Stated exercise |
Copy the listing below exactly as it appears, line for line.

Record extracts |
───
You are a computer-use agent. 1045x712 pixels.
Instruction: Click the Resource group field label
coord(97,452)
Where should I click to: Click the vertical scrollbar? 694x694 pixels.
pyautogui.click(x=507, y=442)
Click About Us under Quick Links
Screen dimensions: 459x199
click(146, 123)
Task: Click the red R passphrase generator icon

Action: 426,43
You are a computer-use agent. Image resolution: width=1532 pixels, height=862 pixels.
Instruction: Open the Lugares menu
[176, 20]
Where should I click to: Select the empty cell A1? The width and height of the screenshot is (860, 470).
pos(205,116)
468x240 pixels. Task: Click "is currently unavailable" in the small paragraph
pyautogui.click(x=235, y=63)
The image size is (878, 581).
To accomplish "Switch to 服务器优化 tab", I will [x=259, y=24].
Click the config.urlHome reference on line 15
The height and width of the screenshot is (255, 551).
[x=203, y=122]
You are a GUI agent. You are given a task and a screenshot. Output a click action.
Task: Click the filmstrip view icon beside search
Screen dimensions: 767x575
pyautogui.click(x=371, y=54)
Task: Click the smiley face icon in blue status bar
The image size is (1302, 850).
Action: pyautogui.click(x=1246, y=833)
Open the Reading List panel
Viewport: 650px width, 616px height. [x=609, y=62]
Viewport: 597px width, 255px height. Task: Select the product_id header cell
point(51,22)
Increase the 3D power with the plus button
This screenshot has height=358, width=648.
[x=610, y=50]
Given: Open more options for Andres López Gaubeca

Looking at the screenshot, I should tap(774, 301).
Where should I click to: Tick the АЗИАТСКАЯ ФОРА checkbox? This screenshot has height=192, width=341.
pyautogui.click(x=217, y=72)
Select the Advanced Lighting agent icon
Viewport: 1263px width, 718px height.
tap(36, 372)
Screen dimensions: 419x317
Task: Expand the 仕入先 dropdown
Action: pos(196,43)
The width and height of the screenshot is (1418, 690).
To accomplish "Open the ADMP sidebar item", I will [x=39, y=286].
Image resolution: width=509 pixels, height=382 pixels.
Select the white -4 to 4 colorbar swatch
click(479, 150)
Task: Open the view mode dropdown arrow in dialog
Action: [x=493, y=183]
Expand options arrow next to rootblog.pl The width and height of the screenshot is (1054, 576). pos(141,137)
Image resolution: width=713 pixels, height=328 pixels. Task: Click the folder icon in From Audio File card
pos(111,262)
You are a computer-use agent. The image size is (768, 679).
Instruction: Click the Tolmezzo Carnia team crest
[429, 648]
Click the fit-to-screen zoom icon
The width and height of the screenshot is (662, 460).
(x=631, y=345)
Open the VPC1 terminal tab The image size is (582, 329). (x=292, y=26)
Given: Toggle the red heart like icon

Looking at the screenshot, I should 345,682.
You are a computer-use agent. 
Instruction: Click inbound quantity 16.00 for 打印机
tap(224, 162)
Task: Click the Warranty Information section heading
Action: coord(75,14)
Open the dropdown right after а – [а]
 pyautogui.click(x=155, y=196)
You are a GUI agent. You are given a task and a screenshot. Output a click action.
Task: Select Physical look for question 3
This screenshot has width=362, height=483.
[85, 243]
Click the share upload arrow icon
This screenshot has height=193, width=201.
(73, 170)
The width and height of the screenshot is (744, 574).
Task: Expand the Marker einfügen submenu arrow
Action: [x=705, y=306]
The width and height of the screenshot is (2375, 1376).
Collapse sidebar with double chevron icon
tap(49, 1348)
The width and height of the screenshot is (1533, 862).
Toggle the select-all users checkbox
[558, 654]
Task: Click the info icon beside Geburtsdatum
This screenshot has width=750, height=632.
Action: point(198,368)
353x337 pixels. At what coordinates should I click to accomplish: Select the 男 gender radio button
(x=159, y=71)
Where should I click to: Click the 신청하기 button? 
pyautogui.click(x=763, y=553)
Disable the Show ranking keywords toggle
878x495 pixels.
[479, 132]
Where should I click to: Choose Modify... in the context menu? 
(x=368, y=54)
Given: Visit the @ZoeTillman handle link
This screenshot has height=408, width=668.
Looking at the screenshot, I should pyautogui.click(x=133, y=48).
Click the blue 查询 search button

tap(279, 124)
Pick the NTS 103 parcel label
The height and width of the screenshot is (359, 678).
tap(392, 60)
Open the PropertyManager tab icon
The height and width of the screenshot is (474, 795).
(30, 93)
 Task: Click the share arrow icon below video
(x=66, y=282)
───
Task result |
You are a computer-use agent. 1045x712 pixels.
Instruction: Click the Resource group field label
coord(97,452)
Where should I click to: Click the vertical scrollbar? 694x694 pixels.
pyautogui.click(x=507, y=442)
Click About Us under Quick Links
Screen dimensions: 459x199
click(146, 123)
Task: Click the red R passphrase generator icon

Action: 426,43
You are a computer-use agent. Image resolution: width=1532 pixels, height=862 pixels.
Instruction: Open the Lugares menu
[176, 20]
Where should I click to: Select the empty cell A1? The width and height of the screenshot is (860, 470).
pos(205,116)
468x240 pixels. Task: Click "is currently unavailable" in the small paragraph
pyautogui.click(x=235, y=63)
The image size is (878, 581).
To accomplish "Switch to 服务器优化 tab", I will [x=259, y=24].
Click the config.urlHome reference on line 15
The height and width of the screenshot is (255, 551).
[x=203, y=122]
You are a GUI agent. You are given a task and a screenshot. Output a click action.
Task: Click the filmstrip view icon beside search
Screen dimensions: 767x575
pyautogui.click(x=371, y=54)
Task: Click the smiley face icon in blue status bar
The image size is (1302, 850).
Action: pyautogui.click(x=1246, y=833)
Open the Reading List panel
Viewport: 650px width, 616px height. [x=609, y=62]
Viewport: 597px width, 255px height. Task: Select the product_id header cell
point(51,22)
Increase the 3D power with the plus button
This screenshot has height=358, width=648.
[x=610, y=50]
Given: Open more options for Andres López Gaubeca

Looking at the screenshot, I should tap(774, 301).
Where should I click to: Tick the АЗИАТСКАЯ ФОРА checkbox? This screenshot has height=192, width=341.
pyautogui.click(x=217, y=72)
Select the Advanced Lighting agent icon
Viewport: 1263px width, 718px height.
tap(36, 372)
Screen dimensions: 419x317
Task: Expand the 仕入先 dropdown
Action: pos(196,43)
The width and height of the screenshot is (1418, 690).
To accomplish "Open the ADMP sidebar item", I will [x=39, y=286].
Image resolution: width=509 pixels, height=382 pixels.
Select the white -4 to 4 colorbar swatch
click(479, 150)
Task: Open the view mode dropdown arrow in dialog
Action: [x=493, y=183]
Expand options arrow next to rootblog.pl The width and height of the screenshot is (1054, 576). pos(141,137)
Image resolution: width=713 pixels, height=328 pixels. Task: Click the folder icon in From Audio File card
pos(111,262)
You are a computer-use agent. The image size is (768, 679).
Instruction: Click the Tolmezzo Carnia team crest
[429, 648]
Click the fit-to-screen zoom icon
The width and height of the screenshot is (662, 460).
(x=631, y=345)
Open the VPC1 terminal tab The image size is (582, 329). (x=292, y=26)
Given: Toggle the red heart like icon

Looking at the screenshot, I should 345,682.
You are a computer-use agent. 
Instruction: Click inbound quantity 16.00 for 打印机
tap(224, 162)
Task: Click the Warranty Information section heading
Action: coord(75,14)
Open the dropdown right after а – [а]
 pyautogui.click(x=155, y=196)
You are a GUI agent. You are given a task and a screenshot. Output a click action.
Task: Select Physical look for question 3
This screenshot has width=362, height=483.
[85, 243]
Click the share upload arrow icon
This screenshot has height=193, width=201.
(73, 170)
The width and height of the screenshot is (744, 574).
Task: Expand the Marker einfügen submenu arrow
Action: [x=705, y=306]
The width and height of the screenshot is (2375, 1376).
Collapse sidebar with double chevron icon
tap(49, 1348)
The width and height of the screenshot is (1533, 862).
Toggle the select-all users checkbox
[558, 654]
Task: Click the info icon beside Geburtsdatum
This screenshot has width=750, height=632.
Action: point(198,368)
353x337 pixels. At what coordinates should I click to accomplish: Select the 男 gender radio button
(x=159, y=71)
Where should I click to: Click the 신청하기 button? 
pyautogui.click(x=763, y=553)
Disable the Show ranking keywords toggle
878x495 pixels.
[479, 132]
Where should I click to: Choose Modify... in the context menu? 
(x=368, y=54)
Given: Visit the @ZoeTillman handle link
This screenshot has height=408, width=668.
Looking at the screenshot, I should pyautogui.click(x=133, y=48).
Click the blue 查询 search button

tap(279, 124)
Pick the NTS 103 parcel label
The height and width of the screenshot is (359, 678).
tap(392, 60)
Open the PropertyManager tab icon
The height and width of the screenshot is (474, 795).
(30, 93)
 Task: Click the share arrow icon below video
(x=66, y=282)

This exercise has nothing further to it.